Sunday, July 4, 2010

"the ordinary frame of reference for political judgment has skewed so far to the right that reality is standing sideways."

In other words, as my father once said while trying clumsily to use sci-fi lingo, "I want to be in a perpendicular universe." Essayist-at-large Scott McLemee uses an appreciation of Irving Bernstein's newly-reissued books on labor history as an occasion to discuss how worker consciousness, popular rage, and the range of the conceivable differed in decades past from what we live with now.

Saturday, July 3, 2010

More Chandler Davis

With Chandler Davis's generous permission and Ray's help, I have posted an editorial Chan wrote in response to the Supreme Court's recent decision in Holder v. HLP, which in effect creates (or legitimizes) a new "Attorney General's List" of criminalized affiliations. Here's Chandler Davis's The Defendant Is Not Important.

Thursday, July 1, 2010

The Chandler Davis Online Archive

Readers who made it through my introduction to It Walks in Beauty: Selected prose of Chandler Davis were rewarded by a passage saying, The release of this volume will be accompanied by the launching of a website that offers links to several Chandler Davis pieces for which this volume lacked space. So I think I've completed the website in question: The Chandler Davis Online Archive is up and, I hope, running. Three stories and four essays by Professor Davis, plus links to Related Books from Aqueduct and Similar Works by Me.

More specifically:

To Still the Drums. A 1946 suspense story that predicts guided missiles and nuclear escalation. The piece is much admired by H. Bruce Franklin; it's also been praised by David Seed. Chan thinks it's not much of a story.

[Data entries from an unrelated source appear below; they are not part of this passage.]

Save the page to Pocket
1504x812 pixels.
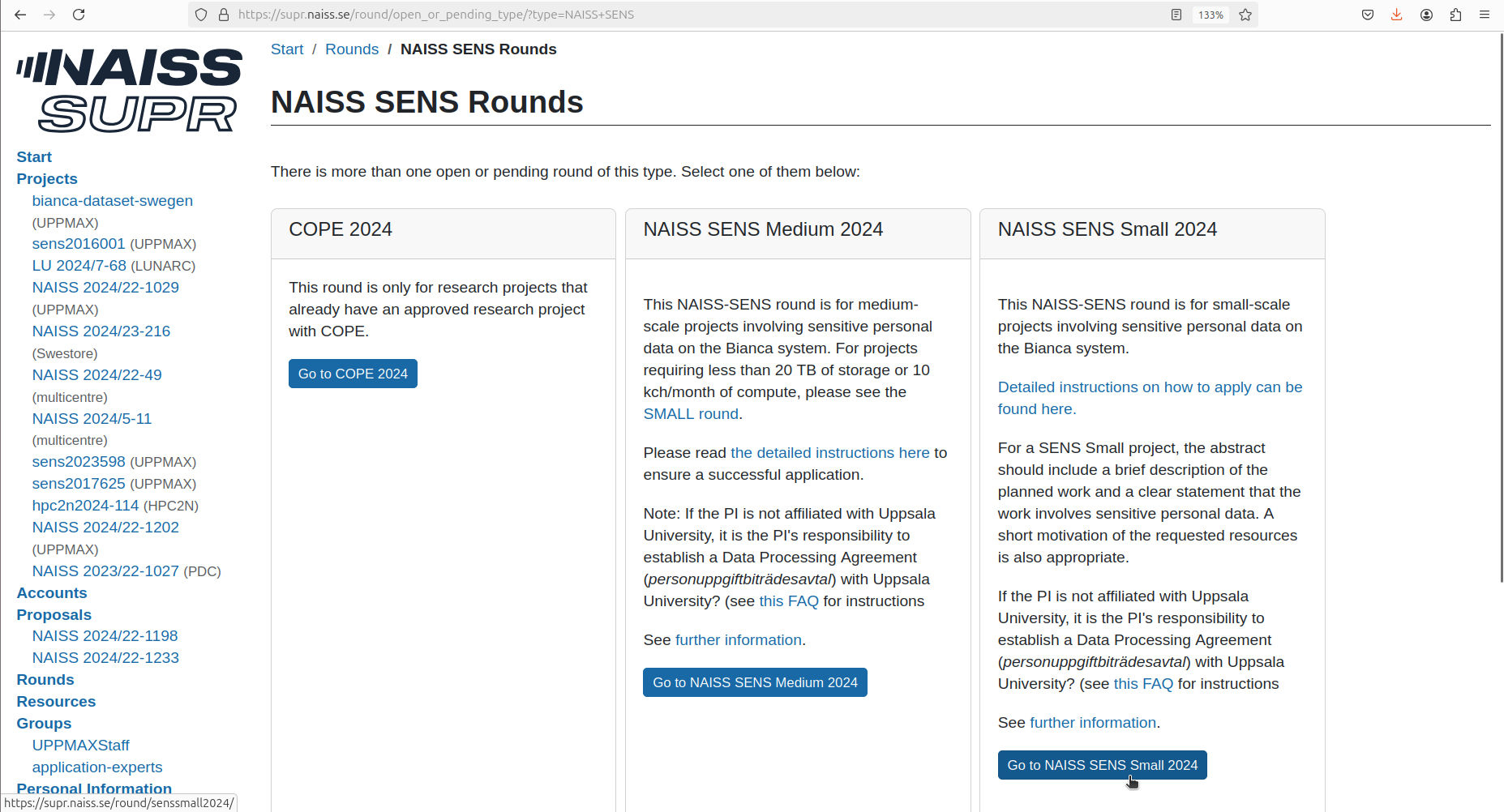[1368, 14]
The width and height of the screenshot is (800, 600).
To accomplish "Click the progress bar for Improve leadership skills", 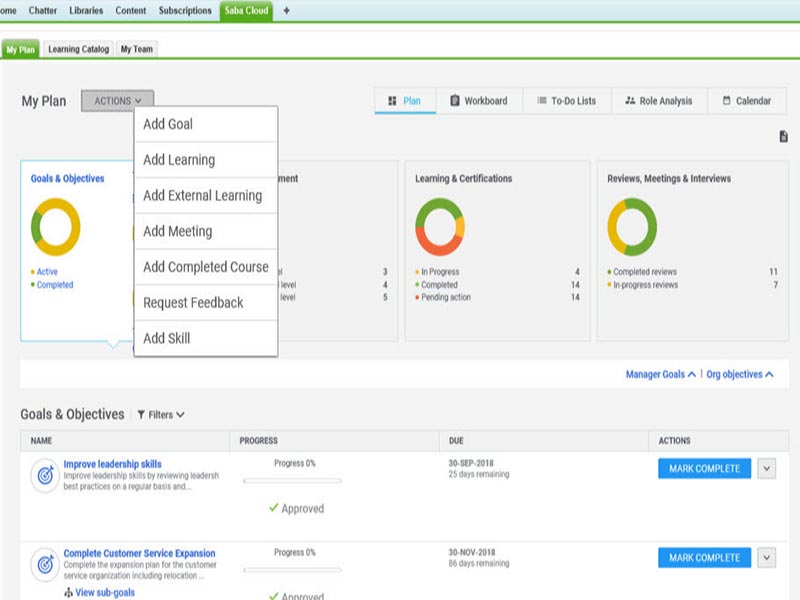I will click(293, 481).
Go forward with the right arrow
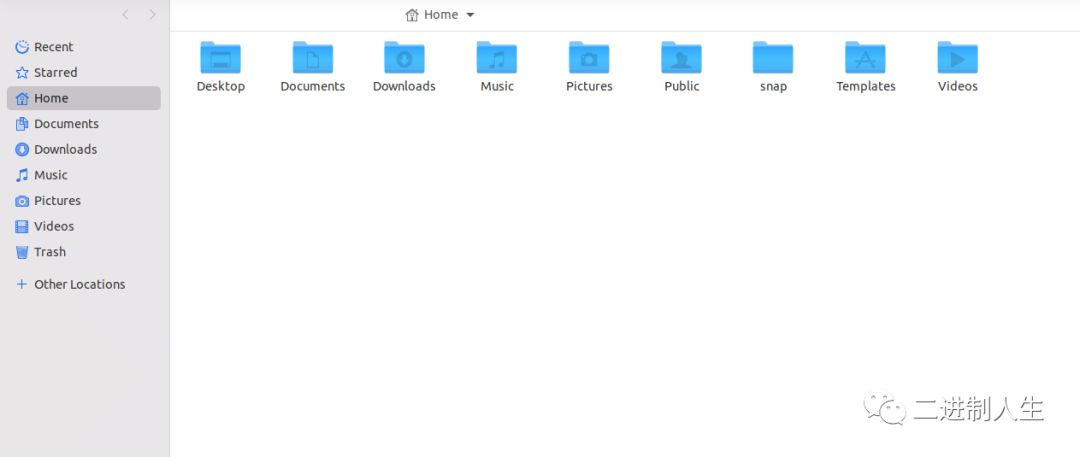 [x=152, y=15]
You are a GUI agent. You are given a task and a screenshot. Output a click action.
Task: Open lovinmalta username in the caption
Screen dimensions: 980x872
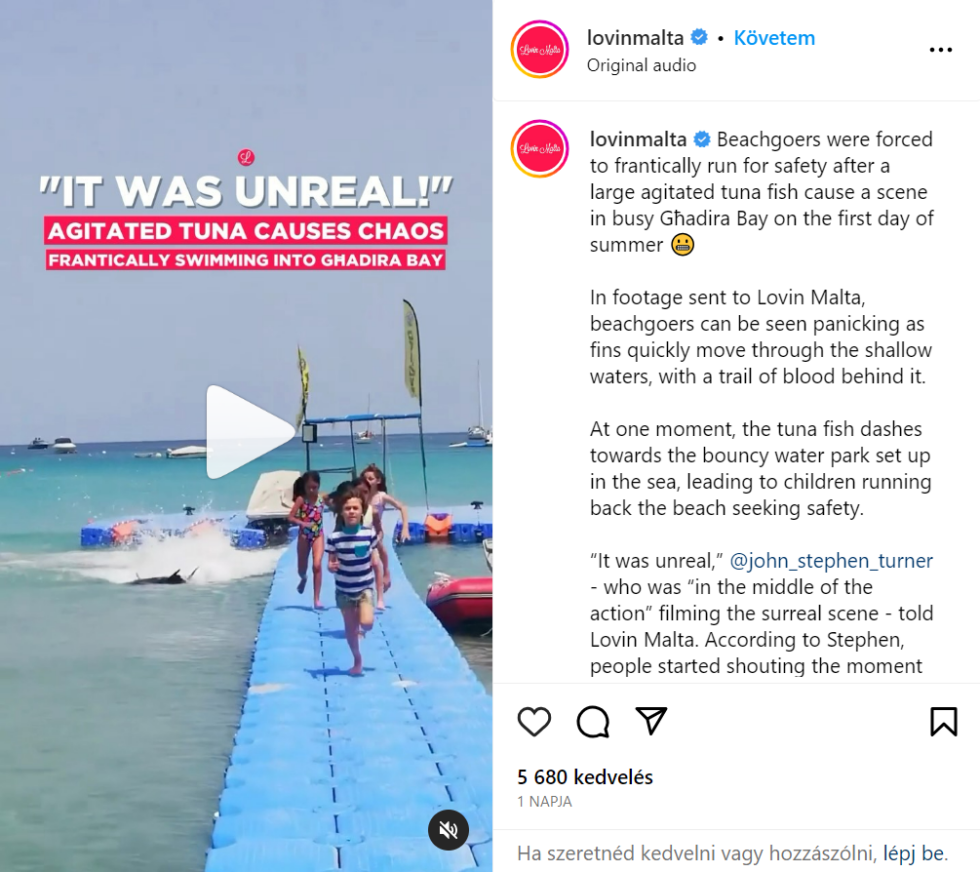point(638,139)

The Journey and the Goal. A 1947 interplanetary conflict piece that begins a promising story and then just kind of stops. Maybe Chan had a deadline.

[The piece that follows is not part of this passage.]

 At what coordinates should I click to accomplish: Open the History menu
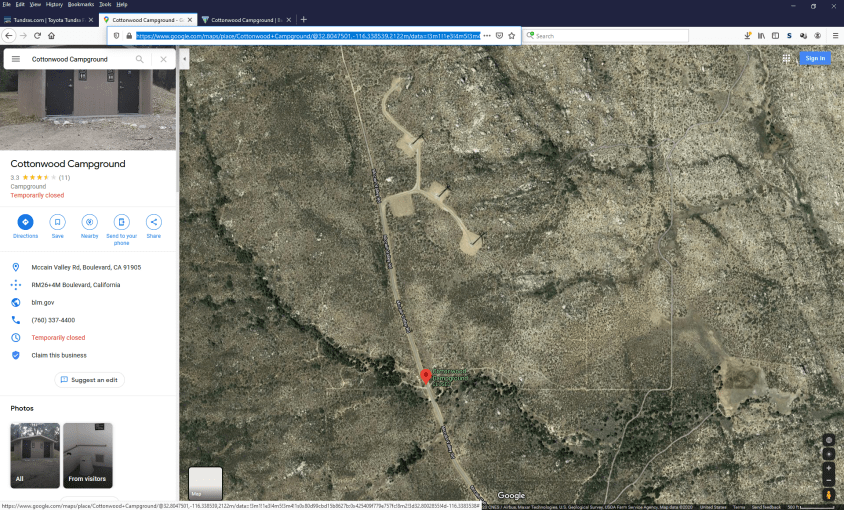(54, 4)
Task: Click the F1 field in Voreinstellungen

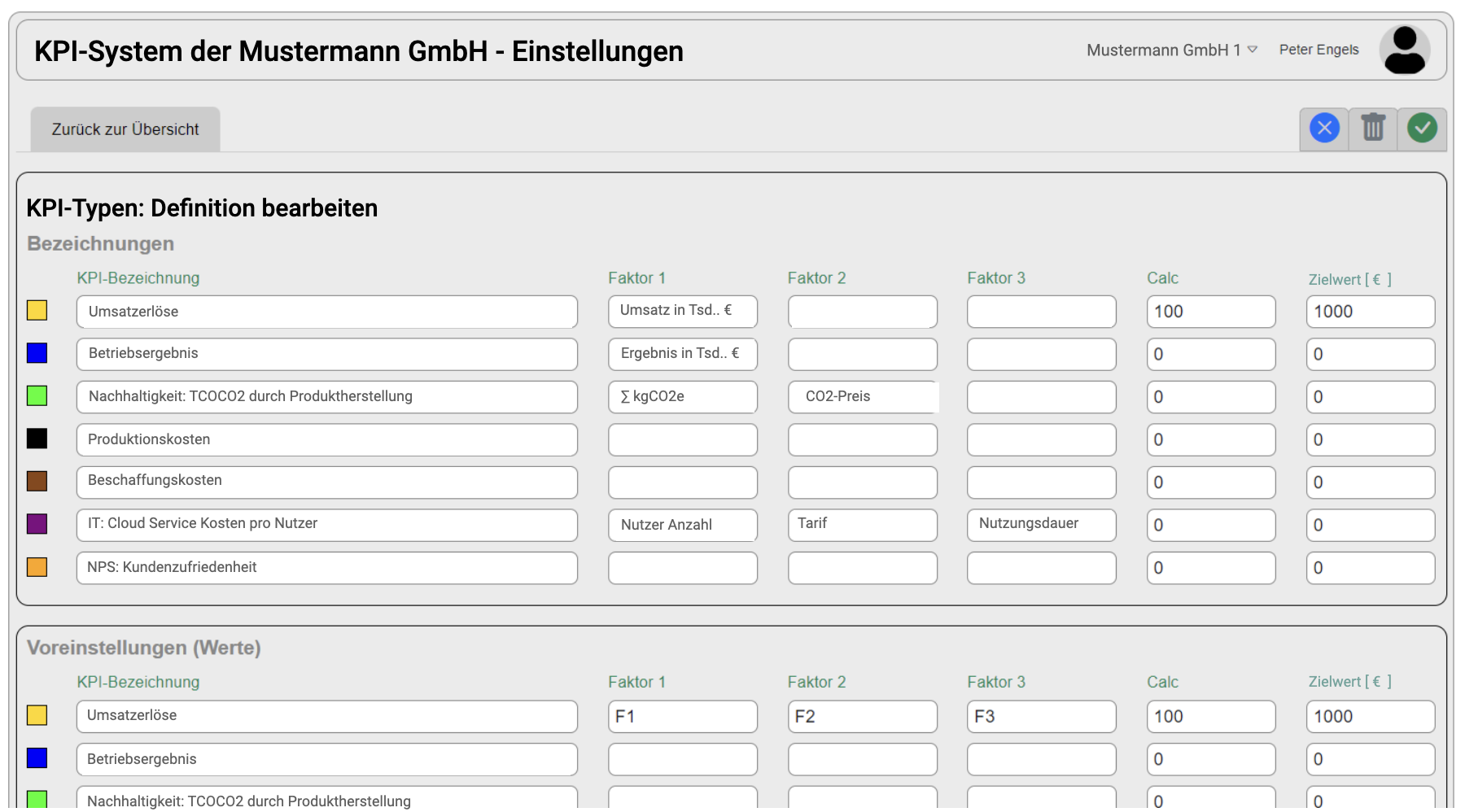Action: pyautogui.click(x=682, y=717)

Hexamnion. I'm ambivalent about this story, which Chan wrote in the 1960s, as I indicate in my Afterword to It Walks in Beauty: Selected prose of Chandler Davis. But I have to admit that the attempt to write lush Sturgeonesque prose and to explore the question of sexual object-choice is worth a look.

So You're Going to Prison! Chandler Davis in The Nation! A wonderful autobiographical essay that can't be read without nostalgia for how different U.S. prisons were back in 1960.

The Purge. Davis's definitive statement on the academic blacklist. Read it alongside "From an Exile," the second essay in It Walks in Beauty: Selected prose of Chandler Davis.

What Might Sex Mean? Chan never got this provocative late-seventies essay published: it was limited to samizdat circulation. Today's sexual libertarian readers, weaned on "Times Square Blue" and The Trouble with Normal, might be tempted to dismiss the essay's association of sex with affectionate relationships between individuals. But maybe that's why it has to be part of the conversation.

Science for Good or Ill, complete. Davis's great essay on the social responsibility of scientists. It Walks in Beauty: Selected prose of Chandler Davis includes a sexy excerpt thereof.

The presence of a work in The Chandler Davis Online Archive should not be taken to preclude the possibility of its appearance in a future volume of Chan Davis's works.